*TASK ITEM A*. In the forum thread on a scatterbred pedigree, the reply tells the original poster not to apologize for the fights shown on the pedigree. Explain why.
*TASK ITEM B*. Reproduce word for word the stretch of the forum thread on a scatterbred pedigree from "here is her" through "(Jan 29, 2009)".

** PASSAGE FOR REVIEW follows **

# scatterbred ?



## crocro49 (Mar 22, 2009)

hey y'all I'm new concerning the apbt and willing to learn. 
My name is françois, 22 and I got an apbt a few months ago and wanted to know if she's got a scatterbred ped and if so, is it on purpose? 
I was told she is mayday/patrick. the mayday blood being on her sire's side (he is quite an inbred dog) and the patrick's on both's. maybe some one can help me know what the breeder has been trying to achieve, by looking at the ped.?

here is her ped ONLINE PEDIGREES :: [303989] :: BULLISTICS' BAD DAISY

btw sorry for the fights being on the ped, i'm not promoting dog fight

thank you


----------



## jeep lex (Jan 29, 2009)

crocro49 said:


> hey y'all I'm new concerning the apbt and willing to learn.
> My name is françois, 22 and I got an apbt a few months ago and wanted to know if she's got a scatterbred ped and if so, is it on purpose?
> I was told she is mayday/patrick. the mayday blood being on her sire's side (he is quite an inbred dog) and the patrick on both's. maybe some one can help me know what the breeder has been trying to make, by looking at the ped.?
> 
> ...


dont apologize for the fights thats your dogs lineage game blood is nothing to be ashamed of, you dont fight and thats what matters


----------



## PeanutsMommy (Sep 21, 2008)

** End of PASSAGE FOR REVIEW **
** SUPPLIED DATA follows **

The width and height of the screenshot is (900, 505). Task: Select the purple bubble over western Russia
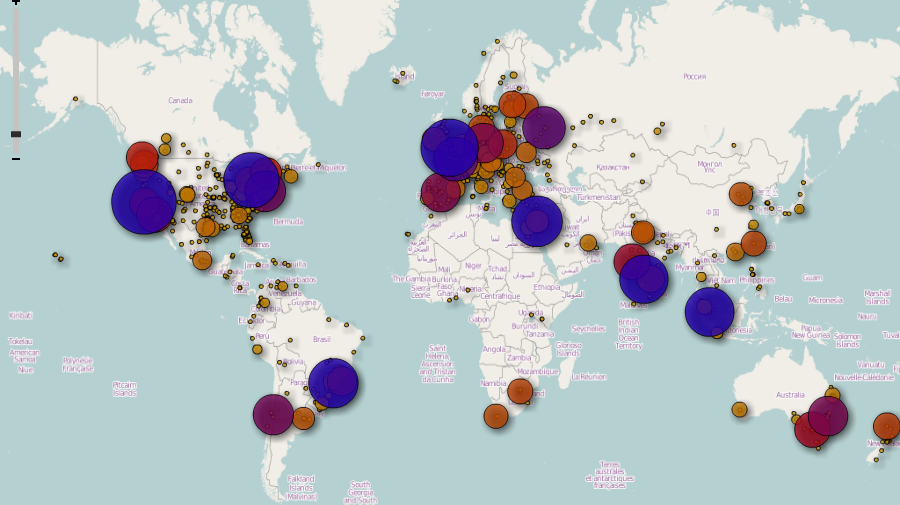544,127
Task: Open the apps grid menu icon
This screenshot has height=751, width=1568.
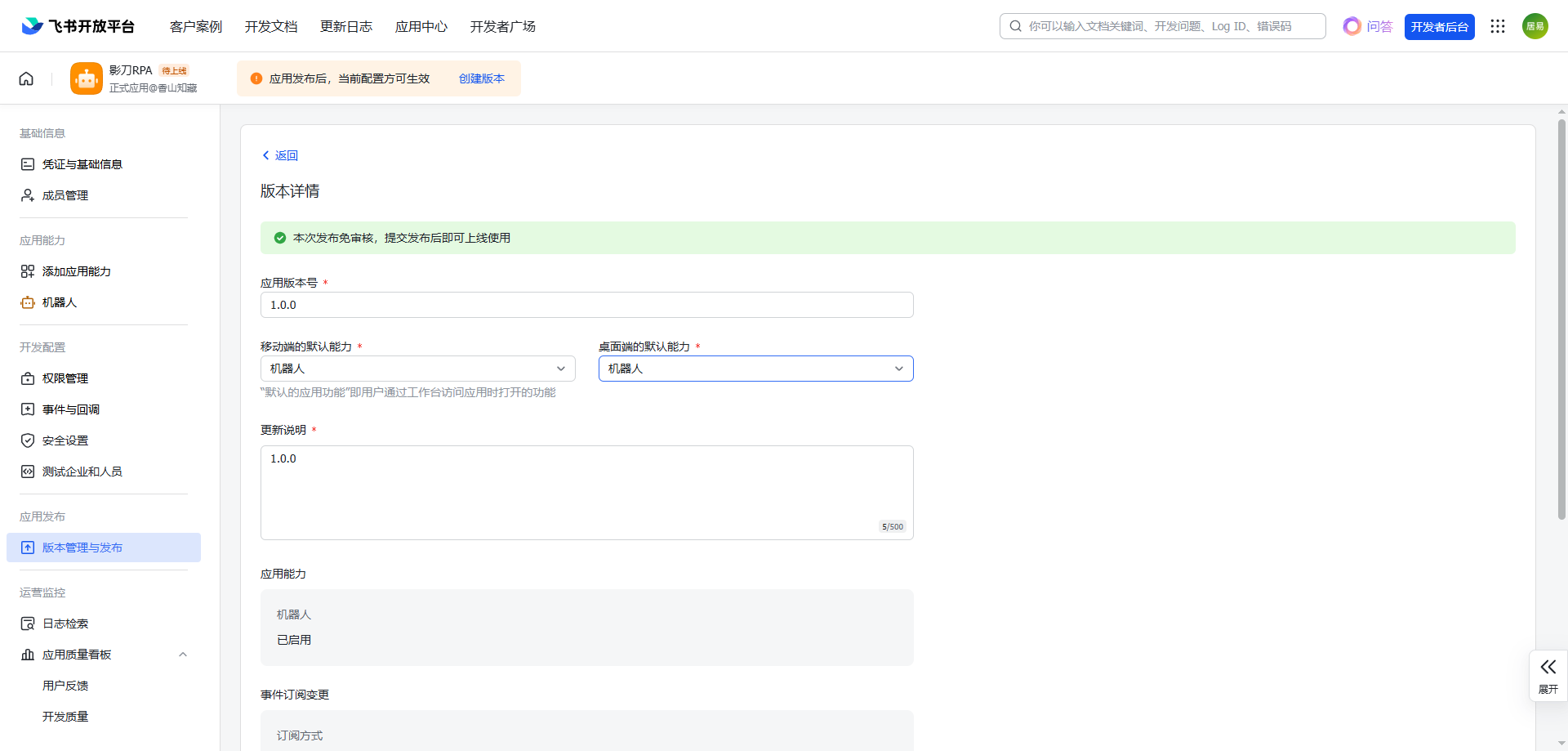Action: tap(1497, 26)
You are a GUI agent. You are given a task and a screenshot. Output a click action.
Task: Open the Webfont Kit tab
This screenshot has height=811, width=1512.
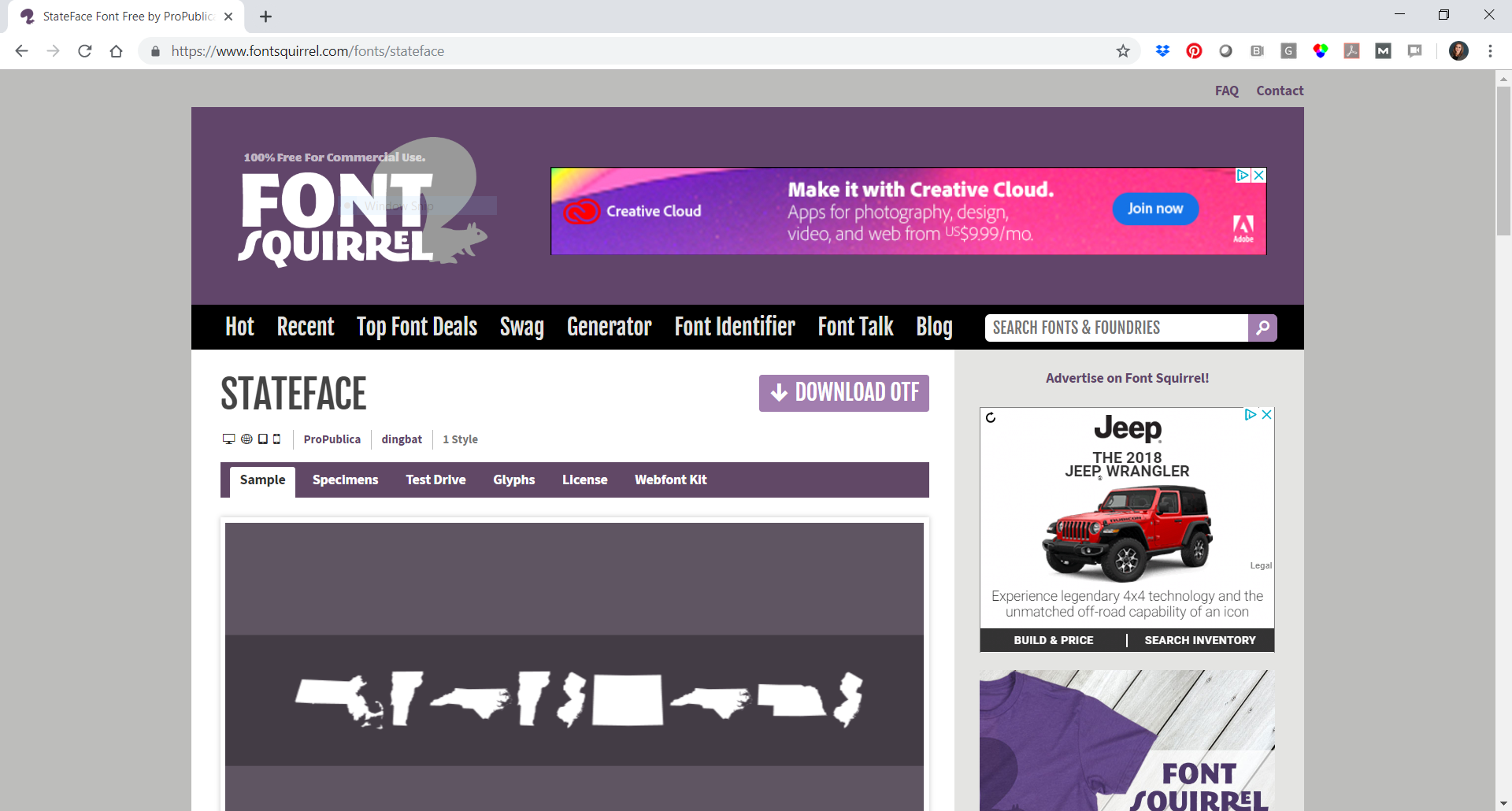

** End of SUPPLIED DATA **

*ANSWER A*. The fights are part of the dog's lineage, and game blood is nothing to be ashamed of. What matters is that the poster does not fight dogs.

*ANSWER B*.
here is her ped ONLINE PEDIGREES :: [303989] :: BULLISTICS' BAD DAISY

btw sorry for the fights being on the ped, i'm not promoting dog fight

thank you


----------



## jeep lex (Jan 29, 2009)